Antibiotics after Intubation in Young Children With RSV-LRTI
Evidence suggests that technology used to detect secondary bacterial infections is lagging in pediatric populations. To describe antibiotic prescribing practices during the first 2 days of mechanical ventilation among previously healthy young children with respiratory syncytial virus-associated lower respiratory tract infection, or RSV-LRTI, and evaluate associations between the prescription of antibiotics at onset of mechanical ventilation with clinical outcomes, study investigators compared such children with those not prescribed antibiotics during the first 2 days of mechanical ventilation among more than 2,000 PICU patients at 46 US children’s hospitals. The overall proportion of antibiotic prescription on both of the first 2 days of mechanical ventilation was 82%, varying from 36% to 100% across centers. Upon bivariate analysis, antibiotic prescription was associated with a shorter duration of mechanical ventilation and a shorter hospital length of stay. After adjustment for center, demographics, and vasoactive medication prescription, antibiotic prescription was associated with a 1.21-day shorter duration of mechanical ventilation and a 2.07-day shorter length of stay. Ultimately, 95% of children were prescribed antibiotics sometime during hospitalization, but timing, duration, and antibiotic choice varied markedly.

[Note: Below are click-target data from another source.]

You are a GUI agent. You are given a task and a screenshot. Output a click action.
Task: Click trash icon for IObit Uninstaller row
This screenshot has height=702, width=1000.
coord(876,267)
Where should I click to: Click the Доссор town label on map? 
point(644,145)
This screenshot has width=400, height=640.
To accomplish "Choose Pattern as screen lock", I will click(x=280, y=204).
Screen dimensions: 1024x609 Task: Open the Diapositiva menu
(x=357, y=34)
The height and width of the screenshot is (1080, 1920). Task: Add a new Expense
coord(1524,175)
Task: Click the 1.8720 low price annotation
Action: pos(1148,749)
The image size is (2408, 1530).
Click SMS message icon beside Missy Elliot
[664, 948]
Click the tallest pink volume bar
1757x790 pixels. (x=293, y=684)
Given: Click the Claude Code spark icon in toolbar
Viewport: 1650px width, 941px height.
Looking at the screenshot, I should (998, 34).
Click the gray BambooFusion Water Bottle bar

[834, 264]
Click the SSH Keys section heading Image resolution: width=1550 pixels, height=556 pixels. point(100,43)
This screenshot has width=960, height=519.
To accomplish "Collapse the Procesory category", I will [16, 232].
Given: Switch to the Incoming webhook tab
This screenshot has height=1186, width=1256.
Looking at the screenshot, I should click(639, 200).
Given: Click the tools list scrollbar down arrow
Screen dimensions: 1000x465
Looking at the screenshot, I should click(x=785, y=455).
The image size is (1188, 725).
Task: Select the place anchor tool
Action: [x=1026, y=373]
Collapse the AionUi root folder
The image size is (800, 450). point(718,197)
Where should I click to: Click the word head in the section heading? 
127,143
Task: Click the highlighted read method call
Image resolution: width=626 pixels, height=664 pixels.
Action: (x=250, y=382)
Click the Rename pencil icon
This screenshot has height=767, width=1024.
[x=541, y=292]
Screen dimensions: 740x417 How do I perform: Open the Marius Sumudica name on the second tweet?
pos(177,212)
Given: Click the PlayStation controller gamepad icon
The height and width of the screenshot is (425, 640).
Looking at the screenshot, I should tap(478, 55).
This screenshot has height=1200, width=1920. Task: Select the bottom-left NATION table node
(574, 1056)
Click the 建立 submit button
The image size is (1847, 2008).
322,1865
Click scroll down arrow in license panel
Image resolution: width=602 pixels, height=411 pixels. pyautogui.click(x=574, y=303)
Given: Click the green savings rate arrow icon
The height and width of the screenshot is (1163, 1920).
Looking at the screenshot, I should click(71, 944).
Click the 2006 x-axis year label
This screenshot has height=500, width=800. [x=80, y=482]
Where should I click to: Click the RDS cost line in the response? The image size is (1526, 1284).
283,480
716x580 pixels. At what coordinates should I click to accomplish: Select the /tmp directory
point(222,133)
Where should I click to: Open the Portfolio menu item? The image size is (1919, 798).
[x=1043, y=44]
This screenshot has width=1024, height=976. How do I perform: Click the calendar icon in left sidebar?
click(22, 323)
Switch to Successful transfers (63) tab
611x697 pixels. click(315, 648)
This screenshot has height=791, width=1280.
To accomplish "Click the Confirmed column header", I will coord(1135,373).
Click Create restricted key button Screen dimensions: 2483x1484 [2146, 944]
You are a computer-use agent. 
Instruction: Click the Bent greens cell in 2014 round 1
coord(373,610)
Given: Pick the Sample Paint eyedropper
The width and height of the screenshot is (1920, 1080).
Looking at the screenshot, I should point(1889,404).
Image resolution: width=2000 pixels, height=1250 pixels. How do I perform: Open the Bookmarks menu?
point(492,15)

Preventing Hypoxemia During Tracheal Intubation
Among critically ill adults, hypoxemia has been found to be the most common complication during tracheal intubation. However, study results on whether or not bag-mask ventilation can prevent hypoxemia without increasing aspiration risk remain unclear. For a study adults undergoing tracheal intubation were randomized to bag-mask ventilation or no ventilation between induction and laryngoscopy to compare the lowest oxygen saturation observed during the interval between induction and 2 minutes after tracheal intubation, as well as the incidence of severe hypoxemia. Median lowest oxygen saturations were 96% in the bag-mask ventilation group and 93% in the no-ventilation group. Severe hypoxemia occurred in 10.9% of bag-mask ventilation patients, compared with 22.8% of no-ventilation patients. Operator-reported aspiration occurred during 2.5% of intubations in the bag-mask ventilation group and during 4.0% in the no-ventilation group.